Secangkir Kopi O Suam Untuk Atu Yusuf
Oleh : fauzi Abdul Halim
Kedai makan Emakku tak pernah sepi oleh pembeli. Selalunya ramai setiap hari. Apalagi kalau musim liburan sekolah dan cuti para pekerja datang, Emakku tak pernah punya waktu luang untuk beristirahat karena pembeli tidak henti-hentinya silih berganti berdatangan. Terkadang Emak kelabakan karena tak ada yang membantu. Sesekali terdengar teriakan Emak dari arah kedai “ Iman, ka sini! Bantulah Emak ni”. Akulah satu-satunya yang Emak andalkan. Pagi-pagi buta sudah harus membuka kedai, merapihkan meja dan kursi, dan menyiapkan segala yang Emak butuhkan. Karena terlambat sedikit saja, para pelanggan lenggang mencari kedai lain.
Negri Selangor sangat khas dengan nasi lemaknya, dan nasi lemak yang paling terkenal lezatnya yaitu di kawasan Pandan Indah yang merupakan jantung negri selangor.
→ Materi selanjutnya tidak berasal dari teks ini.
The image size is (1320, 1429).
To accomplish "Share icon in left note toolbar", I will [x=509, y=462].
Di situlah kedai makan Emakku berada. Di tengah hiruk pikuknya manusia mulai memburu nasib mengejar hidup di pagi hari. Banyak mereka yang sengaja singgah hanya untuk menikmati nasi lemak racikan Emakku. Karena selain tempatnya strategis, nasi lemak buatan Emakku berbeda dengan nasi lemak yang di jual di tempat lain. Begitulah pengakuan sebagian orang banyak. Bahkan kedai-kedai mama yang menjual roti canai isi kari ayam, nasi kerabu, laksa, nasi briyani, tomyam melayu dan termasuk nasi lemak tak mampu menyihir orang yang tinggal di plat India yang letaknya cukup jauh dari komplek Pandan Indah. Padahal mereka harus berjuang melawan berbagai aroma masakan dari arah restoran mama ketika mereka melewatinya menuju kedai Emakku.
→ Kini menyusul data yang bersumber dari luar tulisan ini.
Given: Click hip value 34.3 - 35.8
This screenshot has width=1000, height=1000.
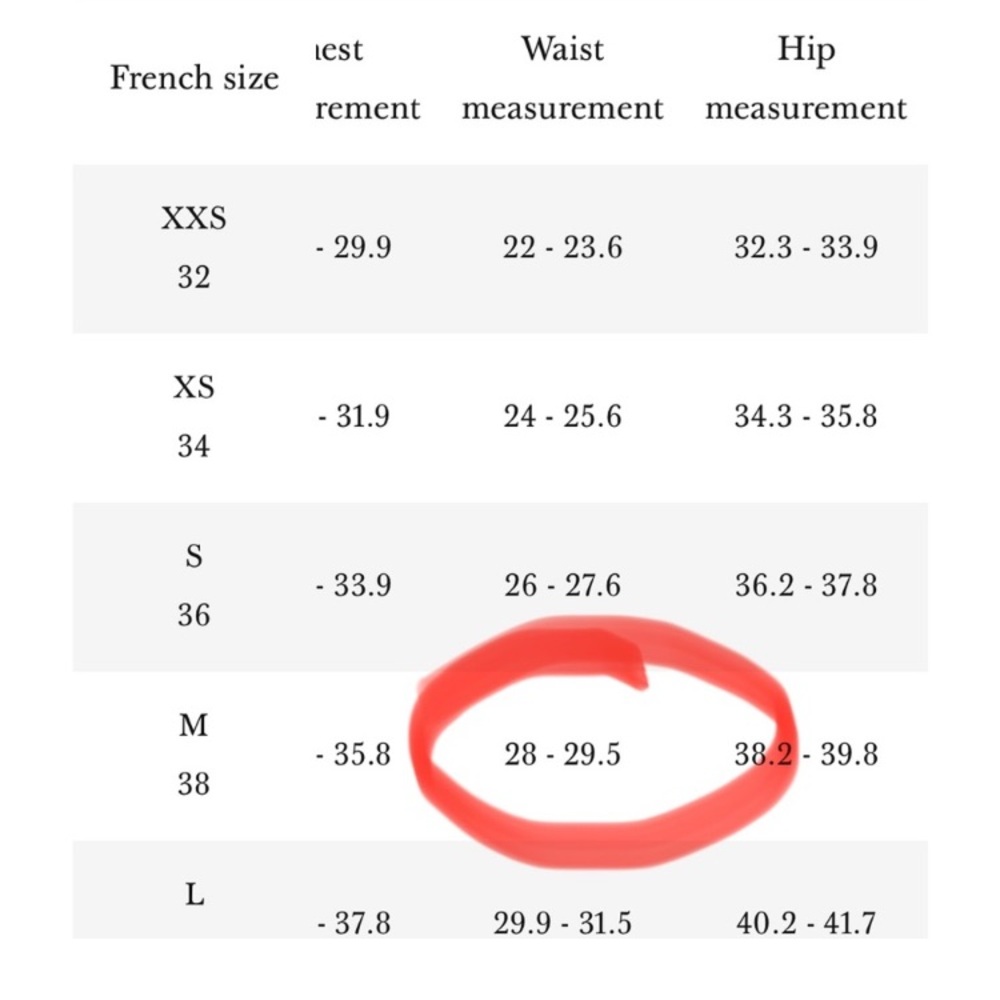Looking at the screenshot, I should pyautogui.click(x=806, y=416).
Tetapi selalu ada kaum minoritas di balik semuanya. Sekian banyak dari para penikmat nasi lemak Emakku, ada juga sebagian dari mereka yang duduk-duduk di kedai saja sambil menikmati secangkir kopi, mengobrol, terbahak-bahak tertawa karena sesuatu yang mereka anggap lucu bukan karena apa yang mereka obrolkan tetapi bagaimana cara mereka mengkomunikasikannya. Itulah subetnik yang ada di sekelilingku. Atu Yusuf yang aku kenal diantara mereka. Kakek tua yang selalu mengayuh kakinya setiap pagi demi menikmati secangkir kopi di kedai Emak. Masih tetap gagah walaupun usia menenggelamkannya. Rambut uban yang menghiasi kepalanya tidak pernah menggoyahkan langkah-langkahnya. Dan terlihat penampilanya yang casual menunjukan bahwa dia adalah seorang Elthon John yang menyanyikan “ I want love” untuk wanita-wanita melayu. Idealis memang. Lebih idealis untuk seorang Anak muda. Atu Yusuflah berjiwa anak muda yang terperangkap dalam tubuh Kakek tua. Ada yang paling aku suka dari pribadinya. Humoris. Gelak tawa yang membuatku terpancing untuk ikut tertawa. Jelasnya,dia piawai sekali dalam berbicara. Pembicaraan yang seru. Tetapi masih dalam satu tema. Yaitu bercerita. Setiap kali ia duduk di kedai ada saja yang ia ceritakan padaku.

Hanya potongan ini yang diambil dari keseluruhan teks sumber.